We represent differentiable functions as functions Taylor t -> Taylor t. To calculate the derivatives of a differentiable function, we define variable and derivative:

variable :: Num t => t -> Taylor t
variable x = Taylor x 1

derivative :: Num t => (Taylor t -> Taylor t) -> t -> t
derivative f = standardPart . differentialPart . f . variable

For instance, we have:

derivative (\x -> x*x) x == x*2
derivative (\x -> x*x*x) x == x*x*3
derivative exp x == exp x

More generally, we can extract the f(x), f'(x), f”(x), etc coefficients of the Taylor series at a point and use that to calculate nth derivatives:

series :: Taylor t -> [t]
series (Taylor x dx) = x : series dx

nthDerivative :: Num t => Int -> (Taylor t -> Taylor t) -> t -> t
nthDerivative n f = (!! n) . series . f . variable

Why does it work? For the same reason dual numbers work. Taylor numbers are dual numbers where the ε-coefficient is itself a dual number, where the ε-coefficient is itself a dual number, where the ε-coefficient is itself a dual number … to infinity. Due to laziness, we only calculate as many derivatives as we need, without needing to know ahead of time how many derivatives that is.

Next post I’ll write about calculating gradients (i.e multi-variate derivatives) and doing optimisation via gradient descent, based on Taylor numbers.
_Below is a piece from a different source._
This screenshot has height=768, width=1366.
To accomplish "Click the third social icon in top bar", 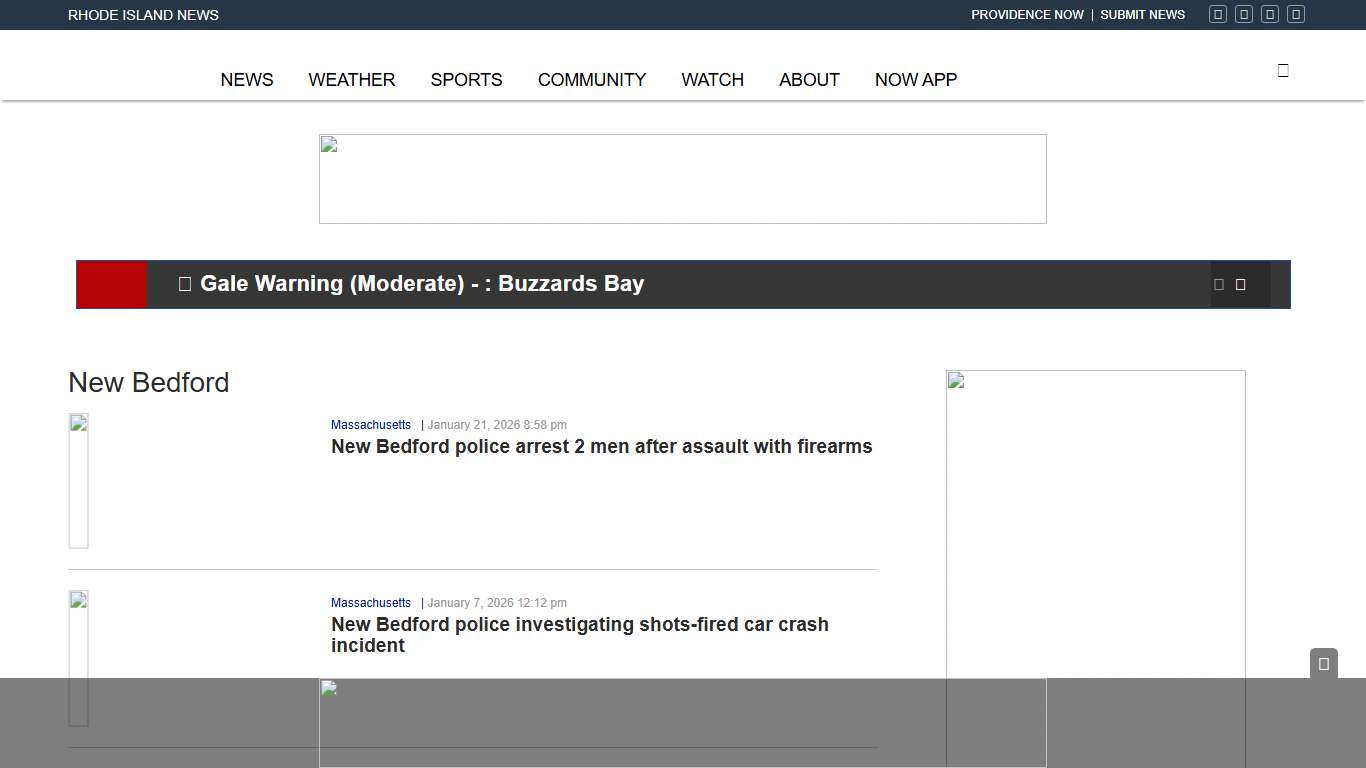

Exercise. When we’re working with Taylor numbers, the derivative is very often zero. To handle this efficiently, we can redefine Taylor numbers as follows:

data Taylor t = Taylor t (Maybe (Taylor t))

where a differential part of Nothing means the derivative is zero. Redefine the rest of the module to take this into account. What simplifying assumptions can you make for extend and extend2?

*- But note that “Taylor number” is already taken in a different context.